— START Provided records —
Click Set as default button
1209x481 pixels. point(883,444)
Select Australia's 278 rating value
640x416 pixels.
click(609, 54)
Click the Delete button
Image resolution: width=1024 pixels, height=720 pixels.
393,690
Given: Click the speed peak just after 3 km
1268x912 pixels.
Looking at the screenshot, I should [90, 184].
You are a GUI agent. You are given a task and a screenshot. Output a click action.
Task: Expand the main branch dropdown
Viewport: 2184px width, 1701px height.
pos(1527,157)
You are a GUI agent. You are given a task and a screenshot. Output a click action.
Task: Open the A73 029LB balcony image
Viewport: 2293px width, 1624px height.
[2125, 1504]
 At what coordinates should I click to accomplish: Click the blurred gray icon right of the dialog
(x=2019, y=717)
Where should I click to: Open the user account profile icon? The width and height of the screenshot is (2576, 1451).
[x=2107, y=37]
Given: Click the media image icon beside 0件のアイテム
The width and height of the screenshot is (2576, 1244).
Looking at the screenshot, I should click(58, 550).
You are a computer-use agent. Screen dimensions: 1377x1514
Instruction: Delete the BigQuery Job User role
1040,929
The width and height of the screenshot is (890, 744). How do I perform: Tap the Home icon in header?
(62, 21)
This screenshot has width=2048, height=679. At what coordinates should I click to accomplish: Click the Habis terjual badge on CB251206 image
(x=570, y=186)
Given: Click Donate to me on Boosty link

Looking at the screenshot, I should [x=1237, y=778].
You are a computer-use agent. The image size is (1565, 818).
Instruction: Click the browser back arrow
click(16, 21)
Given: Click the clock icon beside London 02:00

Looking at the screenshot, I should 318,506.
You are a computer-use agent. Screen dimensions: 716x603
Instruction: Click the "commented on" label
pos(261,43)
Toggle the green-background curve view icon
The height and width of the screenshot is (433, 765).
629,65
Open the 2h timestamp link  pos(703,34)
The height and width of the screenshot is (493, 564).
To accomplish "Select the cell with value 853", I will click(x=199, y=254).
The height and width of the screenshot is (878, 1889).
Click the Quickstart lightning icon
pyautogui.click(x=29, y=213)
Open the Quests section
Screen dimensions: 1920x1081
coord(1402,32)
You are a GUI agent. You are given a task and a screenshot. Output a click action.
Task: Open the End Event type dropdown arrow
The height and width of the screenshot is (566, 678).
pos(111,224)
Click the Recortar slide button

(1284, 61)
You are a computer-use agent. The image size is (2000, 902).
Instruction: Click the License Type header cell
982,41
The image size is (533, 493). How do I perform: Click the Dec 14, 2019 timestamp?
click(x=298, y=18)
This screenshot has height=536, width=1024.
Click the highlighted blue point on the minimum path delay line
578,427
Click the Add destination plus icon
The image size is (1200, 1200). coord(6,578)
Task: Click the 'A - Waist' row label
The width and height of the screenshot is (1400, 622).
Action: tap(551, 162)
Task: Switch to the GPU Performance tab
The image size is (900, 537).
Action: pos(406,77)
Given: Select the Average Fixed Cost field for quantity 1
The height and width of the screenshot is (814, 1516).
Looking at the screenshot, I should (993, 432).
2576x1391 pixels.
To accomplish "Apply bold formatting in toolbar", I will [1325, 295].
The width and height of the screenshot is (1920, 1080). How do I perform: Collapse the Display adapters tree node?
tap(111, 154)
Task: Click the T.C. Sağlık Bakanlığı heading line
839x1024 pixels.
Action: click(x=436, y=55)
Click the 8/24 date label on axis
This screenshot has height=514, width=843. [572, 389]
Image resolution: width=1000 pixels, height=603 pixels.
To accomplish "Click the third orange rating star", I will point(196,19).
— END Provided records —
# [Aim]
Rewrite all of the entries above, substituting "Command" for every occurrence of "Instruction" and leaving everything else the same.

# [Expected answer]
Click Set as default button
1209x481 pixels. point(883,444)
Select Australia's 278 rating value
640x416 pixels.
click(609, 54)
Click the Delete button
Image resolution: width=1024 pixels, height=720 pixels.
393,690
Given: Click the speed peak just after 3 km
1268x912 pixels.
Looking at the screenshot, I should [90, 184].
You are a GUI agent. You are given a task and a screenshot. Output a click action.
Task: Expand the main branch dropdown
Viewport: 2184px width, 1701px height.
pos(1527,157)
You are a GUI agent. You are given a task and a screenshot. Output a click action.
Task: Open the A73 029LB balcony image
Viewport: 2293px width, 1624px height.
[2125, 1504]
 At what coordinates should I click to accomplish: Click the blurred gray icon right of the dialog
(x=2019, y=717)
Where should I click to: Open the user account profile icon? The width and height of the screenshot is (2576, 1451).
[x=2107, y=37]
Given: Click the media image icon beside 0件のアイテム
The width and height of the screenshot is (2576, 1244).
Looking at the screenshot, I should click(58, 550).
You are a computer-use agent. Screen dimensions: 1377x1514
Command: Delete the BigQuery Job User role
1040,929
The width and height of the screenshot is (890, 744). How do I perform: Tap the Home icon in header?
(62, 21)
This screenshot has width=2048, height=679. At what coordinates should I click to accomplish: Click the Habis terjual badge on CB251206 image
(x=570, y=186)
Given: Click Donate to me on Boosty link

Looking at the screenshot, I should [x=1237, y=778].
You are a computer-use agent. The image size is (1565, 818).
Command: Click the browser back arrow
click(16, 21)
Given: Click the clock icon beside London 02:00

Looking at the screenshot, I should 318,506.
You are a computer-use agent. Screen dimensions: 716x603
Command: Click the "commented on" label
pos(261,43)
Toggle the green-background curve view icon
The height and width of the screenshot is (433, 765).
629,65
Open the 2h timestamp link  pos(703,34)
The height and width of the screenshot is (493, 564).
To accomplish "Select the cell with value 853", I will click(x=199, y=254).
The height and width of the screenshot is (878, 1889).
Click the Quickstart lightning icon
pyautogui.click(x=29, y=213)
Open the Quests section
Screen dimensions: 1920x1081
coord(1402,32)
You are a GUI agent. You are given a task and a screenshot. Output a click action.
Task: Open the End Event type dropdown arrow
The height and width of the screenshot is (566, 678).
pos(111,224)
Click the Recortar slide button

(1284, 61)
You are a computer-use agent. The image size is (2000, 902).
Command: Click the License Type header cell
982,41
The image size is (533, 493). How do I perform: Click the Dec 14, 2019 timestamp?
click(x=298, y=18)
This screenshot has height=536, width=1024.
Click the highlighted blue point on the minimum path delay line
578,427
Click the Add destination plus icon
The image size is (1200, 1200). coord(6,578)
Task: Click the 'A - Waist' row label
The width and height of the screenshot is (1400, 622).
Action: tap(551, 162)
Task: Switch to the GPU Performance tab
The image size is (900, 537).
Action: pos(406,77)
Given: Select the Average Fixed Cost field for quantity 1
The height and width of the screenshot is (814, 1516).
Looking at the screenshot, I should (993, 432).
2576x1391 pixels.
To accomplish "Apply bold formatting in toolbar", I will [1325, 295].
The width and height of the screenshot is (1920, 1080). How do I perform: Collapse the Display adapters tree node?
tap(111, 154)
Task: Click the T.C. Sağlık Bakanlığı heading line
839x1024 pixels.
Action: click(x=436, y=55)
Click the 8/24 date label on axis
This screenshot has height=514, width=843. [572, 389]
Image resolution: width=1000 pixels, height=603 pixels.
To accomplish "Click the third orange rating star", I will point(196,19).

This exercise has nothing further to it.